Kim: Integrating an open-source LLM like Llama2 requires careful consideration of security measures to protect against vulnerabilities. Sendbird addresses these implications with its secure AWS cloud that implements robust security protocols, regularly updating and patching the system, and ensuring that data handling complies with industry standards.

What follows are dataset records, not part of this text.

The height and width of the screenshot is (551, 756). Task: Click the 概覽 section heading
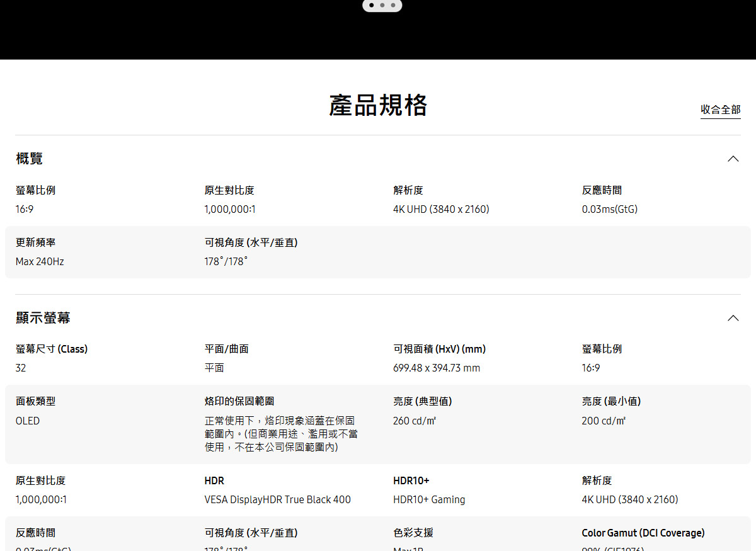click(30, 159)
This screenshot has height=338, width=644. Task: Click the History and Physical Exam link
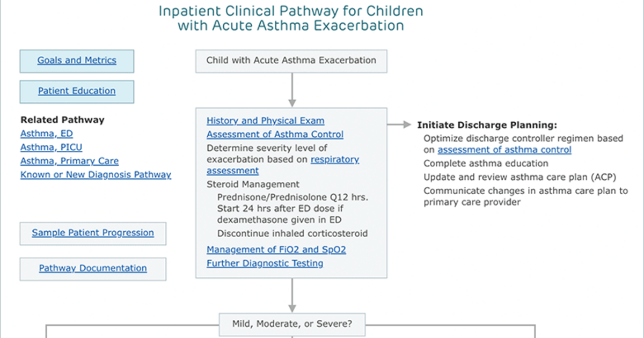(266, 121)
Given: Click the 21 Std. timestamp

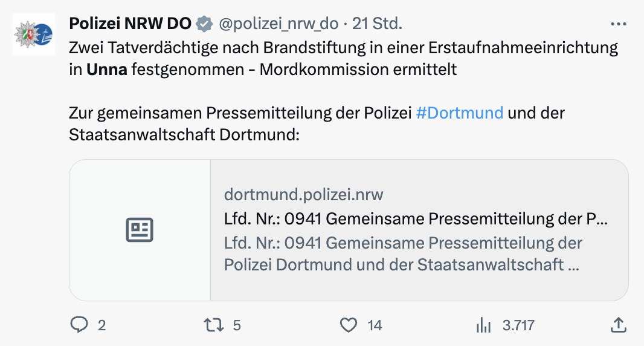Looking at the screenshot, I should tap(377, 24).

Our commitment to security is unwavering, and we continuously work to safeguard our platform and our users’ data.

Llama2 capabilities can be uniquely leveraged within the Sendbird platform

ADM: Can you provide some use-cases or examples where Llama2’s capabilities can be uniquely leveraged within the Sendbird platform?

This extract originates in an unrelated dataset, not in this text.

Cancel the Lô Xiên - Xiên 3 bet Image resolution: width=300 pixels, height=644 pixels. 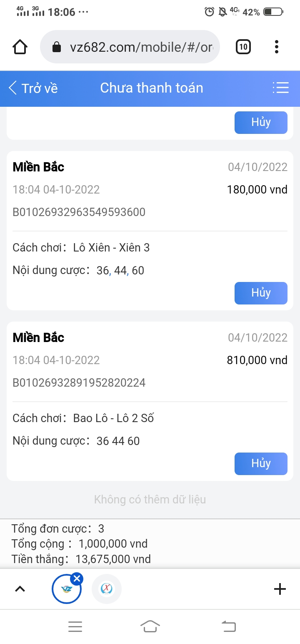coord(261,293)
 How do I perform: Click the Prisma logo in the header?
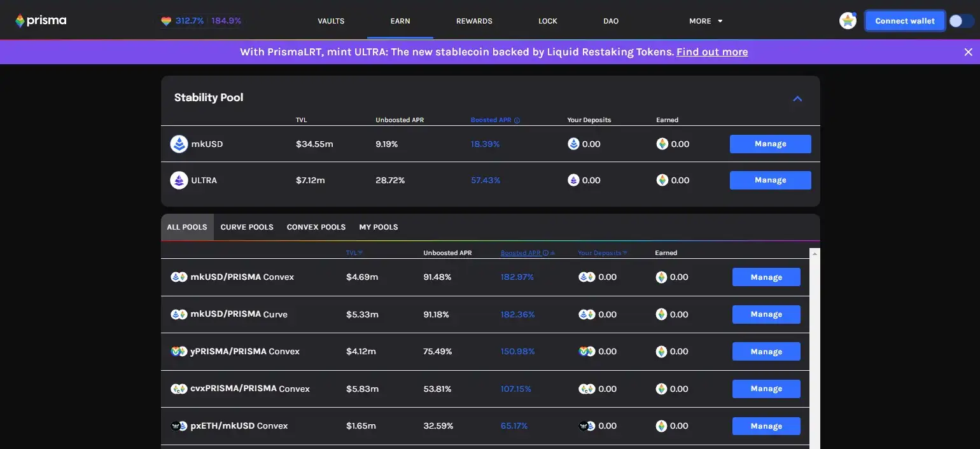tap(41, 21)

Kim: Llama2 can be uniquely leveraged in customer support, providing instant and accurate responses to queries. In e-commerce, it can offer personalized shopping assistance. In healthcare, it can provide preliminary medical advice. Its ability to understand and generate human-like responses makes it ideal for enhancing user engagement and closing gaps in the customer journey across various industries.

Additionally, because Sendbird handles clients’ conversational data, it can help clients progress to fine-tuning seamlessly using already hosted data. And it can happen securely within Sendbird’s ecosystem without any third party. To supercharge our clients in picking the right set of data to fine-tune, Sendbird offers both the backend and frontend support for features like feedbacks that are critical in evaluation.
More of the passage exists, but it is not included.